DATA:
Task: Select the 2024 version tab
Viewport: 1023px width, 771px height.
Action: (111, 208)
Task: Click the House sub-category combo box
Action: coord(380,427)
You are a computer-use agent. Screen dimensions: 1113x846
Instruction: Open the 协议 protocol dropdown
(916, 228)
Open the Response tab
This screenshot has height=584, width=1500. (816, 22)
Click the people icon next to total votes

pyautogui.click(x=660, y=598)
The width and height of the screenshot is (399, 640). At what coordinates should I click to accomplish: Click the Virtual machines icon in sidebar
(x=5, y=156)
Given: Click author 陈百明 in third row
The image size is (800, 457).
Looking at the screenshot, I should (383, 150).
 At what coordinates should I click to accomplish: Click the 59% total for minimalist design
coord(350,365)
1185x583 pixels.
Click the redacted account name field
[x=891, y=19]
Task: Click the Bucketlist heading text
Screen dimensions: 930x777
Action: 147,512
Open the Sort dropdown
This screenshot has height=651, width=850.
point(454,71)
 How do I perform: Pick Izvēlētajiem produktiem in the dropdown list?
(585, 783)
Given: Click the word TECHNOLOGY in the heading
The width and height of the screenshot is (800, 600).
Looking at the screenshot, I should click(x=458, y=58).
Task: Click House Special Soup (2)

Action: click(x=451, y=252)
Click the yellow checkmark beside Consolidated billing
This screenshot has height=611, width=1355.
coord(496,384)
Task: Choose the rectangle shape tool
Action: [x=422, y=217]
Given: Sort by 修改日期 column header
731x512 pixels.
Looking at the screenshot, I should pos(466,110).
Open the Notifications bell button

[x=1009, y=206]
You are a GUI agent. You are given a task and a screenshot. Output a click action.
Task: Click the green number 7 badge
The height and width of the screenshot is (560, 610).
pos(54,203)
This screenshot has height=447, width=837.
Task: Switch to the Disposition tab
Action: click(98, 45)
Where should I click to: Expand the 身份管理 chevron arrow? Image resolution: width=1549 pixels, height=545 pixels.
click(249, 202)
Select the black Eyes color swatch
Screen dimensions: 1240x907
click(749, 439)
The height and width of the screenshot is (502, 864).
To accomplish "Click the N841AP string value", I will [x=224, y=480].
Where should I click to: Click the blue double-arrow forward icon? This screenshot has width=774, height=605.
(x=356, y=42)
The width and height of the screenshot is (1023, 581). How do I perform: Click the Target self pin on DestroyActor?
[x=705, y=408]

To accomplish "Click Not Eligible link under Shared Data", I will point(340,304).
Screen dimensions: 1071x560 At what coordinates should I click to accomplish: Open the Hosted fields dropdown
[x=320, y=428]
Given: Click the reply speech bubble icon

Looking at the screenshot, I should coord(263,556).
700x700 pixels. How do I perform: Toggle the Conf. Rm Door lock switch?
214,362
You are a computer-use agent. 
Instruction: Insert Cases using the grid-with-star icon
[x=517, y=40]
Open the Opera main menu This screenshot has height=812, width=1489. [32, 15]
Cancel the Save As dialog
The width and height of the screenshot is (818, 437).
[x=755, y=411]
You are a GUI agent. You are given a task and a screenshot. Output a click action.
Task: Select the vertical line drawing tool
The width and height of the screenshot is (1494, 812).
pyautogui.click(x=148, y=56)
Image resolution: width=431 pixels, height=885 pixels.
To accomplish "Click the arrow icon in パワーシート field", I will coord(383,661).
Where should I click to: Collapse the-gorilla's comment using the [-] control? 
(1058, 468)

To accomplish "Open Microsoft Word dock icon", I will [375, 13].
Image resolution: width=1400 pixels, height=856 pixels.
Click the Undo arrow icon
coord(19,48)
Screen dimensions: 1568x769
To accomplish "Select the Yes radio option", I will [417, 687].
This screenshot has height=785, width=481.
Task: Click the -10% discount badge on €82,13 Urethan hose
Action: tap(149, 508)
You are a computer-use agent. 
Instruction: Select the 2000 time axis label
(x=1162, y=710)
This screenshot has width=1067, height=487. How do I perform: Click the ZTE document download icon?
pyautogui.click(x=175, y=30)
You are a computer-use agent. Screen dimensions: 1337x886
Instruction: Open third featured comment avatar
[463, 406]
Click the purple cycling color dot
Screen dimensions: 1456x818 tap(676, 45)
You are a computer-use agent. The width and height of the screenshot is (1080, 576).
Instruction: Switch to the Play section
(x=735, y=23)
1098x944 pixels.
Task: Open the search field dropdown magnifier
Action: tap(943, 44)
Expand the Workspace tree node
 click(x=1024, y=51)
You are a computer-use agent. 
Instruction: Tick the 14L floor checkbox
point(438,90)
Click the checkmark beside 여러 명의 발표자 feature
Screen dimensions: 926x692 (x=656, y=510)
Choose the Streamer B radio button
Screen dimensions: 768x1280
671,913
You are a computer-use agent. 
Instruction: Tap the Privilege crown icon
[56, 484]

TASK TO CARRY OUT: Every line in the entries above that has the word "heading" should be identified and copied.

PROBLEM SOLUTION:
Task: Click the Bucketlist heading text
Given: Click the word TECHNOLOGY in the heading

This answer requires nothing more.